Typical pie charts omit all of the non-data ink, which we saw in the themes chapter of the last course. Pie charts are not really better than stacked bar charts, but we’ll come back to this point in the next chapter.

A bar plot using mtcars of the number of cylinders (as a factor), fcyl, is shown in the console.

Exercise 1

  • Run the code to see the stacked bar plot.

  • Add (+) a polar coordinate system, mapping the angle to the y variable by setting theta to "y".

# Run the code, view the plot, then update it
ggplot(mtcars, aes(x = 1, fill = fcyl)) +
  geom_bar() +

  # Add a polar coordinate system
  coord_polar(theta = "y")

Exercise 2

  • Reduce the width of the bars to 0.1.

  • Make it a ring plot by adding a continuous x scale with limits from 0.5 to 1.5.

ggplot(mtcars, aes(x = 1, fill = fcyl)) +
  # Reduce the bar width to 0.1
  geom_bar(width = 0.1) +
  coord_polar(theta = "y") +
  # Add a continuous x scale from 0.5 to 1.5
  scale_x_continuous(limits = c(0.5, 1.5))

Concluding Remarks

  • Polar coordinates are particularly useful if you are dealing with a cycle, like yearly data, that you would like to see represented as such.



Wind Rose Plots

Polar coordinate plots are well-suited to scales like compass direction or time of day. A popular example is the “wind rose”.

The wind dataset is taken from the openair package and contains hourly measurements for wind-speed (ws) and direction (wd) from London in 2003. Both variables are factors.

Final form of wind dataset used found online and uploaded as a .csv in the beginning of the “Polar Coordinates”

Exercise 1

  • Make a classic bar plot mapping wd onto the x aesthetic and ws onto fill.

  • Use a geom_bar() layer, since we want to aggregate over all date values, and set the width argument to 1, to eliminate any spaces between the bars.

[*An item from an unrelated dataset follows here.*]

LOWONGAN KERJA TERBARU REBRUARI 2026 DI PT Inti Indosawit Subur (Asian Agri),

# Using wind, plot wd filled by ws
ggplot(data = wind, aes(x = wd, fill = ws)) +
  # Add a bar layer with width 1
  geom_bar(width = 1)

Exercise 2

  • Convert the Cartesian coordinate space into a polar coordinate space with coord_polar().
# Convert to polar coordinates:
ggplot(wind, aes(wd, fill = ws)) +
  geom_bar(width = 1) +
  coord_polar()

Exercise 3

  • Set the start argument to -pi/16 to position North at the top of the plot.
# Convert to polar coordinates:
ggplot(wind, aes(wd, fill = ws)) +
  geom_bar(width = 1) +
  coord_polar(start = -pi/16)

Concluding Remarks

  • Polar coordinates are not common, but polar coordinate plots are really useful.